- Opening Delimiter -

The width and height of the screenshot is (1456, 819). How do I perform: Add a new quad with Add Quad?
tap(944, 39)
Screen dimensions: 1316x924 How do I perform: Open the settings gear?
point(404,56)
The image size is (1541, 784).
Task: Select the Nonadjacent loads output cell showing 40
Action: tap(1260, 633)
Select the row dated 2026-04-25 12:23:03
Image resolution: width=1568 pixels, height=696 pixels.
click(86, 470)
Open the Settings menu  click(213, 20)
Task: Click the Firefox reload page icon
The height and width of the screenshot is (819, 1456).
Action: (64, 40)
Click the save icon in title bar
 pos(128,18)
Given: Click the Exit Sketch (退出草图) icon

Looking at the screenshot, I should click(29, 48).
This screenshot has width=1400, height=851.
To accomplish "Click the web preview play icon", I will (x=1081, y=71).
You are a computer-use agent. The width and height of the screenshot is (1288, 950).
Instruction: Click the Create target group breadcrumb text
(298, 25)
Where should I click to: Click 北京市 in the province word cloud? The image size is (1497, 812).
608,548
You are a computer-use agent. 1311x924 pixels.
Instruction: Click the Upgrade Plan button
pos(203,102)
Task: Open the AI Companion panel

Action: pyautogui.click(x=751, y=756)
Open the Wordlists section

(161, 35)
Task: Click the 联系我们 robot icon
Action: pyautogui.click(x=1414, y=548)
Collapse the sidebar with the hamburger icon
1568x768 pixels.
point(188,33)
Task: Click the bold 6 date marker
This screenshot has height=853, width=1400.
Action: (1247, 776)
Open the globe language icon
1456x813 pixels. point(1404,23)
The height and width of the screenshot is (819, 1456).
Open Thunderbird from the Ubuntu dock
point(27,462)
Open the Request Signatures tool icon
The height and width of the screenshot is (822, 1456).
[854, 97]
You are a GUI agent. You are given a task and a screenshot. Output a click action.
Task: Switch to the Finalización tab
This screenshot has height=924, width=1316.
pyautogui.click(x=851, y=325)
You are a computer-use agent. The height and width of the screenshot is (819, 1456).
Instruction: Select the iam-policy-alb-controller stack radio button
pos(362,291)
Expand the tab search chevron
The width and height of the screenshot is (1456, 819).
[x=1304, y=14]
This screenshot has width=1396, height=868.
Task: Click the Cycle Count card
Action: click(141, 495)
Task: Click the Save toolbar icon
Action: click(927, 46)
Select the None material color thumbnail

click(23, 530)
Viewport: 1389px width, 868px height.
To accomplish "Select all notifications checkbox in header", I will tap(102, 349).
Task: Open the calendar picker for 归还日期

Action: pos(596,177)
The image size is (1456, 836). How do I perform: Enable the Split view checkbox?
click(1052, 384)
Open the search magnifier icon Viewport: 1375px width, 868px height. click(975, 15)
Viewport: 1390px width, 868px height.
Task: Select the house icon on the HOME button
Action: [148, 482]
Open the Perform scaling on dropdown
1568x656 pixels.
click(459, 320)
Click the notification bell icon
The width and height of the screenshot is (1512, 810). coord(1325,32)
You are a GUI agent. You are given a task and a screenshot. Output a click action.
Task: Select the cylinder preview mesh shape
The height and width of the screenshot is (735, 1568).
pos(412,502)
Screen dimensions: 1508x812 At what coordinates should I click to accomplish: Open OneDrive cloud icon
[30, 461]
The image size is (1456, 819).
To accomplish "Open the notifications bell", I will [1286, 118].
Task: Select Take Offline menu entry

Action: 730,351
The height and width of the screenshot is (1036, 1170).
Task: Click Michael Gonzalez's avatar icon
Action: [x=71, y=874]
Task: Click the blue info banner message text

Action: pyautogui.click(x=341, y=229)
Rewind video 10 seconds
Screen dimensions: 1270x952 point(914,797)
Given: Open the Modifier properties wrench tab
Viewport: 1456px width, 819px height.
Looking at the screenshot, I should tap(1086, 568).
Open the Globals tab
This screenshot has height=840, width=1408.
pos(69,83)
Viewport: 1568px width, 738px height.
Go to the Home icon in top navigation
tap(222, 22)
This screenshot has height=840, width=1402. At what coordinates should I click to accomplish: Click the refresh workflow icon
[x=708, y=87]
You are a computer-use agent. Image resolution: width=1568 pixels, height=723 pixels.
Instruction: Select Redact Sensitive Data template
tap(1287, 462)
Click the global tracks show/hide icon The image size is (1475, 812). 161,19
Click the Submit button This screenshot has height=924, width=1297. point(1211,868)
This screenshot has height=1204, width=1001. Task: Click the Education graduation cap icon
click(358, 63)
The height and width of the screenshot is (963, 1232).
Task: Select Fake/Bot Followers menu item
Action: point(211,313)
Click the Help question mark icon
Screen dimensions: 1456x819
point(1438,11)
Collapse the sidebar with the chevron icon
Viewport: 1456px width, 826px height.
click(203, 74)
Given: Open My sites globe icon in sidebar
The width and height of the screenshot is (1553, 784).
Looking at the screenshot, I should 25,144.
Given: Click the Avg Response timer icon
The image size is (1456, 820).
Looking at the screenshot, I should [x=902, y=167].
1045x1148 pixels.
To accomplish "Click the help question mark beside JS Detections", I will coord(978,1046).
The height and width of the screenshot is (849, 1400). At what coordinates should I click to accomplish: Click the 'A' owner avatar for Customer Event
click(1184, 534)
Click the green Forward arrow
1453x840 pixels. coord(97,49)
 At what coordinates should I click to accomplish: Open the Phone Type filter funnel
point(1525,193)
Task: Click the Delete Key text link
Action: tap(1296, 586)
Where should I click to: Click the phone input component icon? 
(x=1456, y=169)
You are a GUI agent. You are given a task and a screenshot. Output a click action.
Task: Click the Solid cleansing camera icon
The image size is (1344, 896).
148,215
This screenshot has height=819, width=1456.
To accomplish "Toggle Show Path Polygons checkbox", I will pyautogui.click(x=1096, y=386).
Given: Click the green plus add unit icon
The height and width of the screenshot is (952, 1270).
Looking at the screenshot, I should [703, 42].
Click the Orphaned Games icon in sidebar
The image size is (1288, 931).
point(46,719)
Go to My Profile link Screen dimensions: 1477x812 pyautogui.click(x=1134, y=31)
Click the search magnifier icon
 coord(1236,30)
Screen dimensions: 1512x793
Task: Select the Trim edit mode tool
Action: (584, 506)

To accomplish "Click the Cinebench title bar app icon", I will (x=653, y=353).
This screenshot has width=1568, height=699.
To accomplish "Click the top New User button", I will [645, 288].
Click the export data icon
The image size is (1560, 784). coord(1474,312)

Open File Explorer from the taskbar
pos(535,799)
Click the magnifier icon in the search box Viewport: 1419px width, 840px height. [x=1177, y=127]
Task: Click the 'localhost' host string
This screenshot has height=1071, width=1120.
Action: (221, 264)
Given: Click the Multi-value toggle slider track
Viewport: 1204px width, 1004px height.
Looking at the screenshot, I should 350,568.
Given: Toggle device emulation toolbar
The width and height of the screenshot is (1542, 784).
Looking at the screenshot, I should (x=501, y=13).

- Closing Delimiter -

Your reply must be a faithful copy of each entry above.

The width and height of the screenshot is (1456, 819). How do I perform: Add a new quad with Add Quad?
tap(944, 39)
Screen dimensions: 1316x924 How do I perform: Open the settings gear?
point(404,56)
The image size is (1541, 784).
Task: Select the Nonadjacent loads output cell showing 40
Action: tap(1260, 633)
Select the row dated 2026-04-25 12:23:03
Image resolution: width=1568 pixels, height=696 pixels.
click(86, 470)
Open the Settings menu  click(213, 20)
Task: Click the Firefox reload page icon
The height and width of the screenshot is (819, 1456).
Action: (64, 40)
Click the save icon in title bar
 pos(128,18)
Given: Click the Exit Sketch (退出草图) icon

Looking at the screenshot, I should click(29, 48).
This screenshot has width=1400, height=851.
To accomplish "Click the web preview play icon", I will (x=1081, y=71).
You are a computer-use agent. The width and height of the screenshot is (1288, 950).
Instruction: Click the Create target group breadcrumb text
(298, 25)
Where should I click to: Click 北京市 in the province word cloud? The image size is (1497, 812).
608,548
You are a computer-use agent. 1311x924 pixels.
Instruction: Click the Upgrade Plan button
pos(203,102)
Task: Open the AI Companion panel

Action: pyautogui.click(x=751, y=756)
Open the Wordlists section

(161, 35)
Task: Click the 联系我们 robot icon
Action: pyautogui.click(x=1414, y=548)
Collapse the sidebar with the hamburger icon
1568x768 pixels.
point(188,33)
Task: Click the bold 6 date marker
This screenshot has height=853, width=1400.
Action: (1247, 776)
Open the globe language icon
1456x813 pixels. point(1404,23)
The height and width of the screenshot is (819, 1456).
Open Thunderbird from the Ubuntu dock
point(27,462)
Open the Request Signatures tool icon
The height and width of the screenshot is (822, 1456).
[854, 97]
You are a GUI agent. You are given a task and a screenshot. Output a click action.
Task: Switch to the Finalización tab
This screenshot has height=924, width=1316.
pyautogui.click(x=851, y=325)
You are a computer-use agent. The height and width of the screenshot is (819, 1456).
Instruction: Select the iam-policy-alb-controller stack radio button
pos(362,291)
Expand the tab search chevron
The width and height of the screenshot is (1456, 819).
[x=1304, y=14]
This screenshot has width=1396, height=868.
Task: Click the Cycle Count card
Action: click(141, 495)
Task: Click the Save toolbar icon
Action: click(927, 46)
Select the None material color thumbnail

click(23, 530)
Viewport: 1389px width, 868px height.
To accomplish "Select all notifications checkbox in header", I will tap(102, 349).
Task: Open the calendar picker for 归还日期

Action: pos(596,177)
The image size is (1456, 836). How do I perform: Enable the Split view checkbox?
click(1052, 384)
Open the search magnifier icon Viewport: 1375px width, 868px height. click(975, 15)
Viewport: 1390px width, 868px height.
Task: Select the house icon on the HOME button
Action: [148, 482]
Open the Perform scaling on dropdown
1568x656 pixels.
click(459, 320)
Click the notification bell icon
The width and height of the screenshot is (1512, 810). coord(1325,32)
You are a GUI agent. You are given a task and a screenshot. Output a click action.
Task: Select the cylinder preview mesh shape
The height and width of the screenshot is (735, 1568).
pos(412,502)
Screen dimensions: 1508x812 At what coordinates should I click to accomplish: Open OneDrive cloud icon
[30, 461]
The image size is (1456, 819).
To accomplish "Open the notifications bell", I will [1286, 118].
Task: Select Take Offline menu entry

Action: 730,351
The height and width of the screenshot is (1036, 1170).
Task: Click Michael Gonzalez's avatar icon
Action: [x=71, y=874]
Task: Click the blue info banner message text

Action: pyautogui.click(x=341, y=229)
Rewind video 10 seconds
Screen dimensions: 1270x952 point(914,797)
Given: Open the Modifier properties wrench tab
Viewport: 1456px width, 819px height.
Looking at the screenshot, I should tap(1086, 568).
Open the Globals tab
This screenshot has height=840, width=1408.
pos(69,83)
Viewport: 1568px width, 738px height.
Go to the Home icon in top navigation
tap(222, 22)
This screenshot has height=840, width=1402. At what coordinates should I click to accomplish: Click the refresh workflow icon
[x=708, y=87]
You are a computer-use agent. Image resolution: width=1568 pixels, height=723 pixels.
Instruction: Select Redact Sensitive Data template
tap(1287, 462)
Click the global tracks show/hide icon The image size is (1475, 812). 161,19
Click the Submit button This screenshot has height=924, width=1297. point(1211,868)
This screenshot has height=1204, width=1001. Task: Click the Education graduation cap icon
click(358, 63)
The height and width of the screenshot is (963, 1232).
Task: Select Fake/Bot Followers menu item
Action: point(211,313)
Click the Help question mark icon
Screen dimensions: 1456x819
point(1438,11)
Collapse the sidebar with the chevron icon
Viewport: 1456px width, 826px height.
click(203, 74)
Given: Open My sites globe icon in sidebar
The width and height of the screenshot is (1553, 784).
Looking at the screenshot, I should 25,144.
Given: Click the Avg Response timer icon
The image size is (1456, 820).
Looking at the screenshot, I should [x=902, y=167].
1045x1148 pixels.
To accomplish "Click the help question mark beside JS Detections", I will coord(978,1046).
The height and width of the screenshot is (849, 1400). At what coordinates should I click to accomplish: Click the 'A' owner avatar for Customer Event
click(1184, 534)
Click the green Forward arrow
1453x840 pixels. coord(97,49)
 At what coordinates should I click to accomplish: Open the Phone Type filter funnel
point(1525,193)
Task: Click the Delete Key text link
Action: tap(1296, 586)
Where should I click to: Click the phone input component icon? 
(x=1456, y=169)
You are a GUI agent. You are given a task and a screenshot. Output a click action.
Task: Click the Solid cleansing camera icon
The image size is (1344, 896).
148,215
This screenshot has height=819, width=1456.
To accomplish "Toggle Show Path Polygons checkbox", I will pyautogui.click(x=1096, y=386).
Given: Click the green plus add unit icon
The height and width of the screenshot is (952, 1270).
Looking at the screenshot, I should [703, 42].
Click the Orphaned Games icon in sidebar
The image size is (1288, 931).
point(46,719)
Go to My Profile link Screen dimensions: 1477x812 pyautogui.click(x=1134, y=31)
Click the search magnifier icon
 coord(1236,30)
Screen dimensions: 1512x793
Task: Select the Trim edit mode tool
Action: (584, 506)

To accomplish "Click the Cinebench title bar app icon", I will (x=653, y=353).
This screenshot has width=1568, height=699.
To accomplish "Click the top New User button", I will [645, 288].
Click the export data icon
The image size is (1560, 784). coord(1474,312)

Open File Explorer from the taskbar
pos(535,799)
Click the magnifier icon in the search box Viewport: 1419px width, 840px height. [x=1177, y=127]
Task: Click the 'localhost' host string
This screenshot has height=1071, width=1120.
Action: (221, 264)
Given: Click the Multi-value toggle slider track
Viewport: 1204px width, 1004px height.
Looking at the screenshot, I should 350,568.
Given: Toggle device emulation toolbar
The width and height of the screenshot is (1542, 784).
Looking at the screenshot, I should (x=501, y=13).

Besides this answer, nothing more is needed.